Le plan prévoit en effet que, si la Grèce ne pouvait plus se financer sur les marchés, chacun des États de la zone euro, proportionnellement à son importance économique, lui accorderait un prêt. Les Européens se chargeraient des deux tiers de l'aide, et prêteraient à un taux inférieur à celui du marché, mais pas trop bas. Les États de la zone euro, et en particulier le plus solvable, c'est-à-dire l'Allemagne, ne voulant pas être les seuls garants en cas de problème, le FMI prendrait en charge le tiers restant. Et il prête, lui, à un taux compris entre 1 % et 3 %. Il est prévu que ce plan s'applique « en dernier ressort ». Cette formule peut donner lieu à bien des interprétations. Mais elle met en évidence le fait que les grands États européens espèrent ne pas avoir à mettre en application les mesures qu'ils viennent de prendre, sauf si la situation de la Grèce - ou d'un autre pays fortement endetté - devenait tellement critique et contagieuse qu'elle menace la stabilité de l'Europe tout entière. Et encore, la décision de passer du virtuel au réel devrait se faire après une décision unanime de tous les États.

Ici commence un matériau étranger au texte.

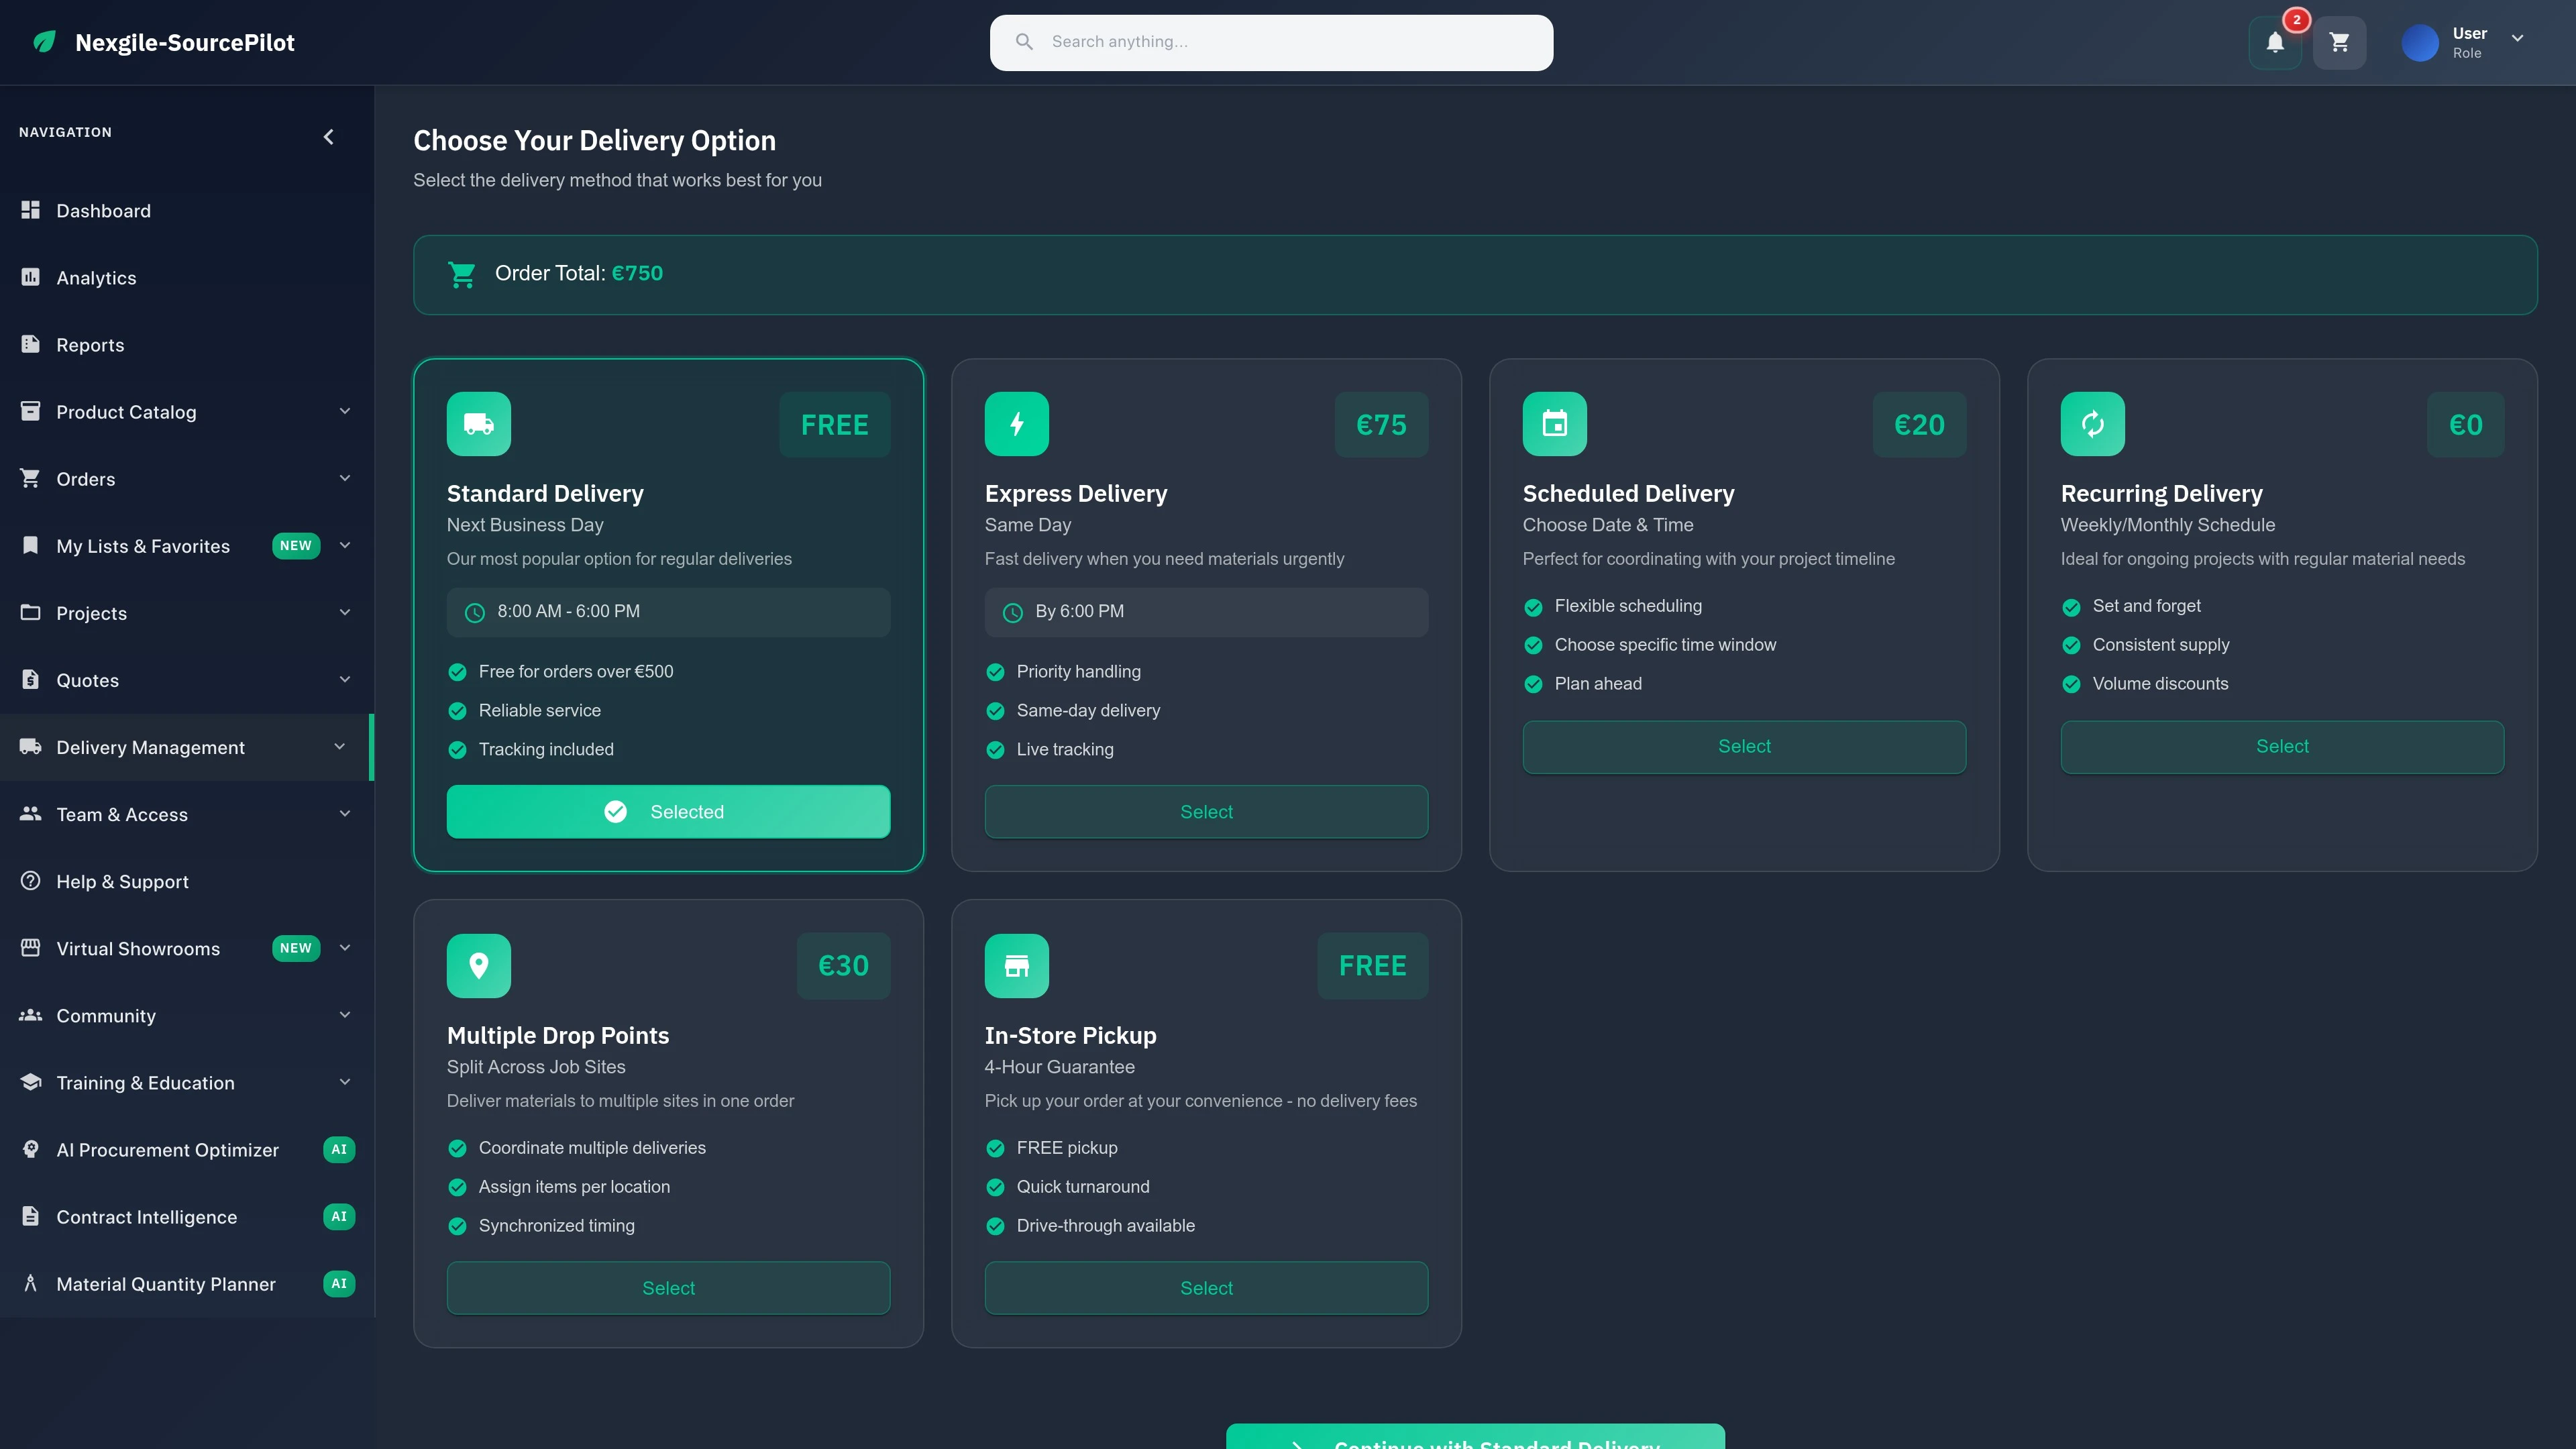
Task: Open the user Role dropdown
Action: [x=2519, y=40]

En réalité, ce plan est surtout fait pour rassurer les marchés. Olli Rehn, le commissaire européen chargé des Affaires économiques, a déclaré : « Si les marchés réfléchissent, ce plan devrait avoir un effet apaisant sur eux. Nous sommes prêts à le mettre en oeuvre ; nous sommes en alerte. » Et il n'a pas hésité à ajouter : « Nous avons maintenant le pistolet sur la table. Il s'agit d'un filet de sécurité pour la Grèce et la stabilité de la zone euro dans son ensemble. »

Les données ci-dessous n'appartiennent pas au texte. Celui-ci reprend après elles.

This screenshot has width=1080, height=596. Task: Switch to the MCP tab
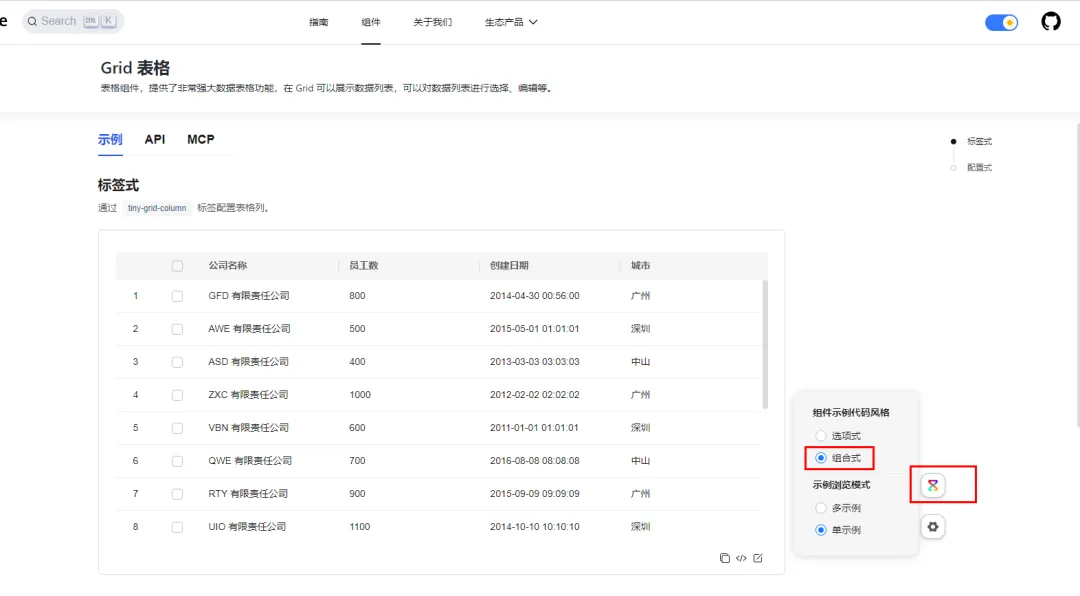[x=200, y=139]
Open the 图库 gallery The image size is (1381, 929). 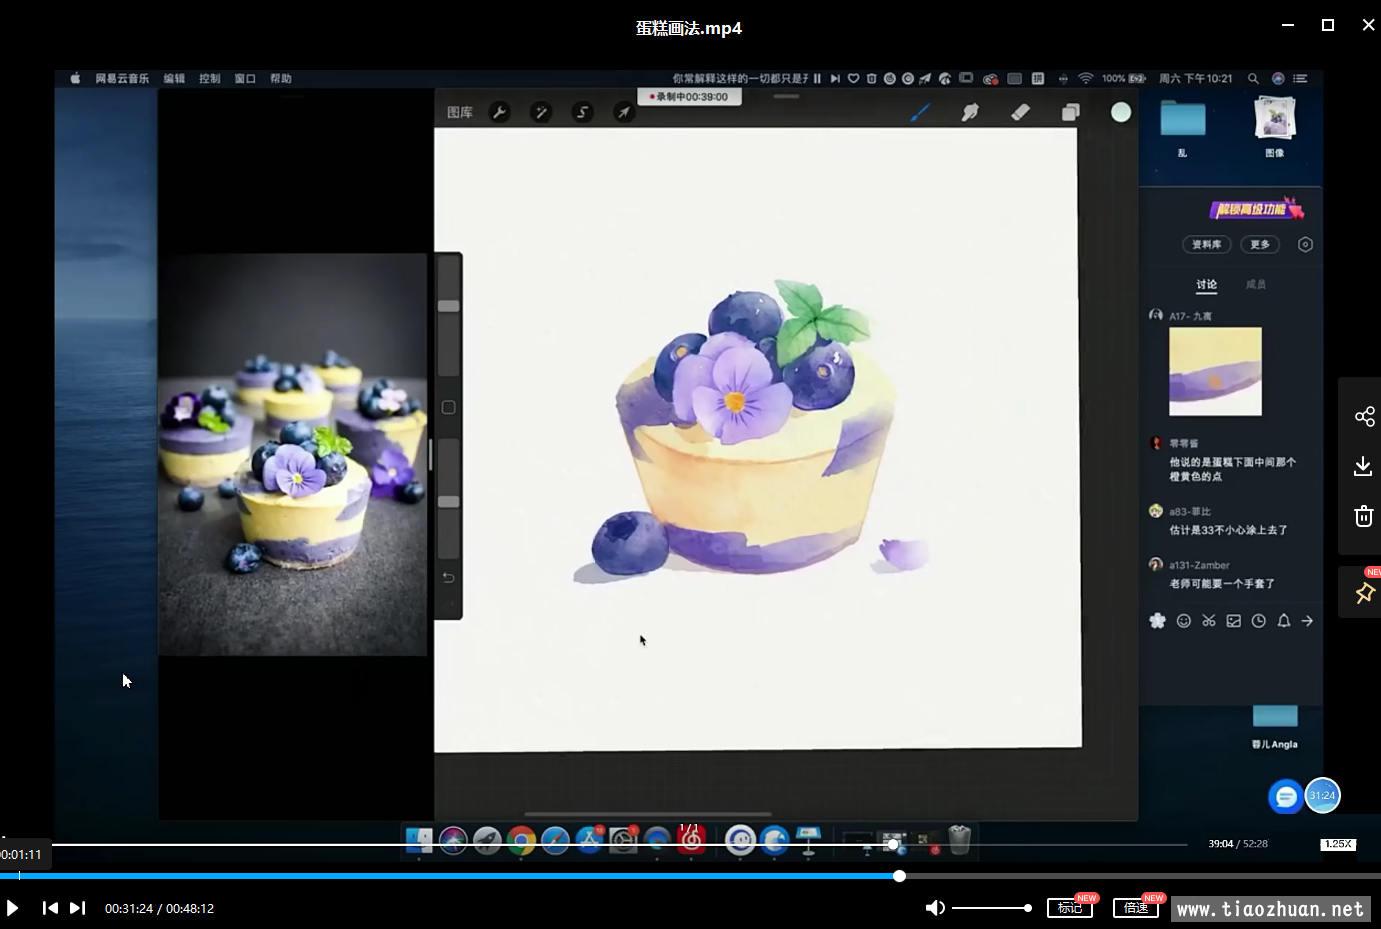tap(460, 112)
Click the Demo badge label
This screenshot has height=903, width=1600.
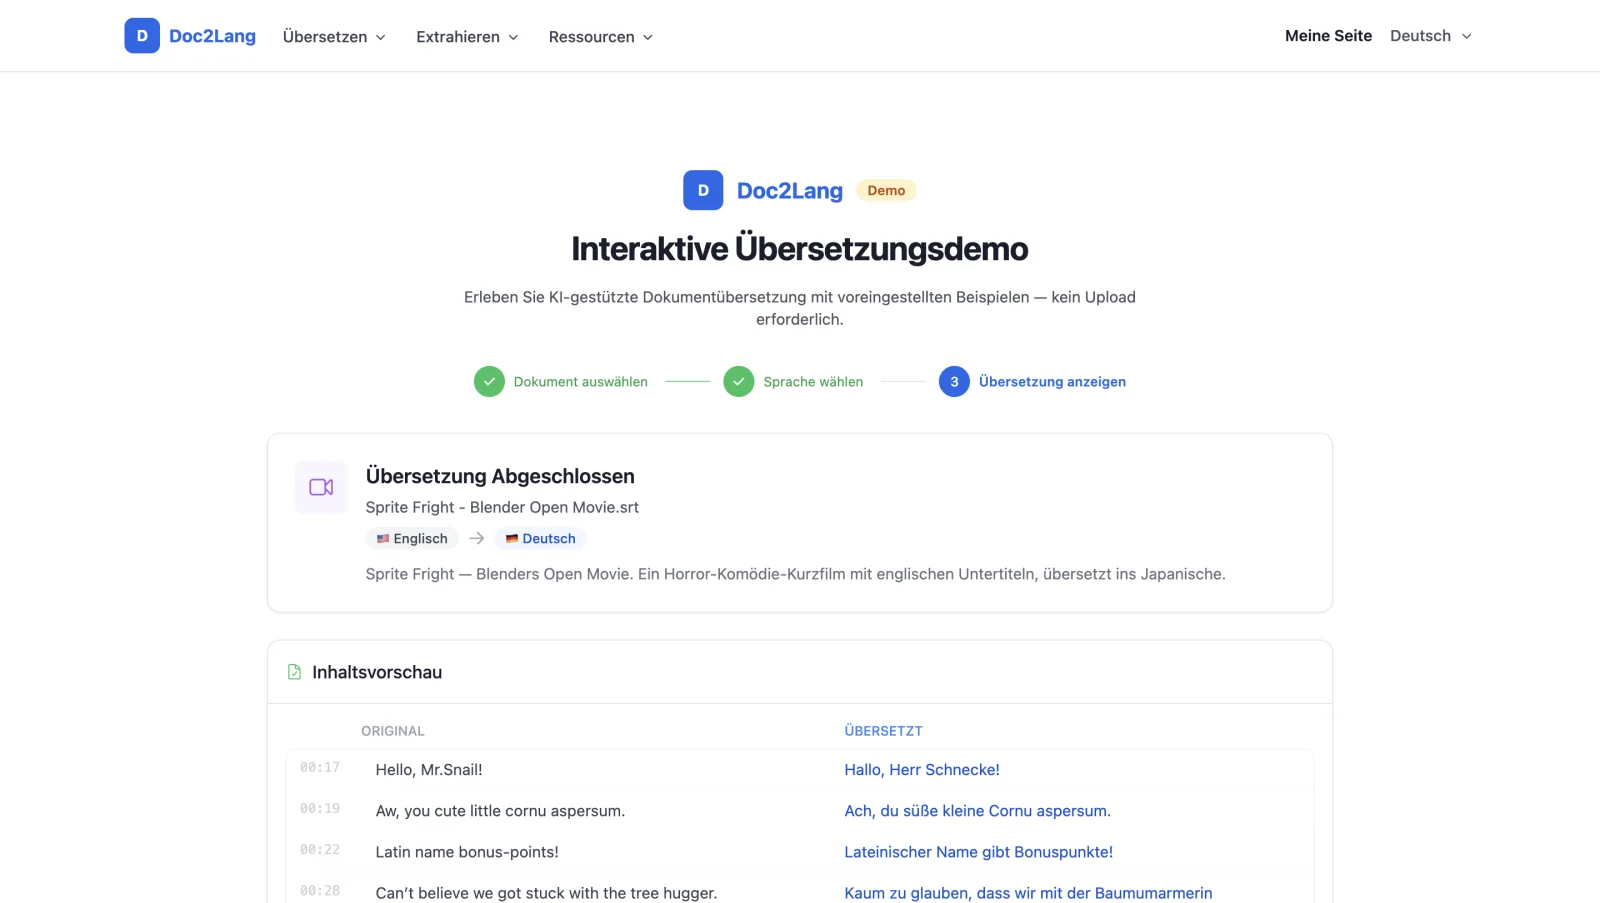[886, 190]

Pour le moment, on ne peut pas dire que ni le plan ni ces déclarations martiales aient produit leur effet. Le gouvernement grec a en effet lancé un nouvel emprunt le 29 mars. Il voulait récolter cinq milliard d'euros, il a reçu sept milliards de propositions. L'emprunt a donc été couvert, mais les marchés financiers se sont moins précipités qu'au début mars où leurs offres avaient été trois fois plus nombreuses que la demande. Et surtout le taux a été une fois de plus prohibitif : 6 %, deux fois plus cher que le taux auquel emprunte le gouvernement allemand, plus cher que les taux auxquels empruntent le Portugal (3,8 %) ou la Turquie (4,23 %). Le ministre des Finances grec, Georges Papaconstantinou, s'est déclaré satisfait en espérant, ou en faisant semblant d'espérer, que l'écart entre les taux diminuerait « graduellement ».

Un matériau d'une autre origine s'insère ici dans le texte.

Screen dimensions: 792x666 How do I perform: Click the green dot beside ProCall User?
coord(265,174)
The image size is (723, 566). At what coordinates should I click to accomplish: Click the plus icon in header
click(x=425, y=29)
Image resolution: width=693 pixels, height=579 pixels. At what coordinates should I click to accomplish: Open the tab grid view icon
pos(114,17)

L'avenir le dira, mais les marchés ont déjà déclaré qu'ils trouvaient ce plan « opaque », histoire peut-être de faire comprendre aux gouvernements qu'ils n'avaient pas envie de céder d'un pouce sur leur politique d'argent cher. Cela démontre, s'il en était besoin, que ces marchés, c'est-à-dire quelques grandes banques, sont plus puissants que les États, qui en sont réduits à essayer de les amadouer.

De ce poker menteur, on ne sait pas qui gagnera, des banques ou des États. Mais on sait déjà qui perd : la population. Pour les travailleurs grecs, les hausses des prix, les coupes dans les salaires et les suppressions de postes dans la fonction publique, et par conséquent la dégradation des services publics, tout cela n'a rien d'opaque. C'est du concret, et de plus en plus difficile à supporter. La prochaine étape dans les attaques du gouvernement grec contre le niveau de vie des salariés, c'est la « réforme » des impôts et surtout celle des retraites. Le système des retraites est en effet considéré par les milieux financiers comme « le moins viable de toute l'Europe », c'est-à-dire pas encore assez catastrophique pour les travailleurs qui, en Grèce comme ailleurs, ne pourront se protéger qu'en résistant à la dictature des « marchés », c'est-à-dire des grandes banques et des fonds spéculatifs.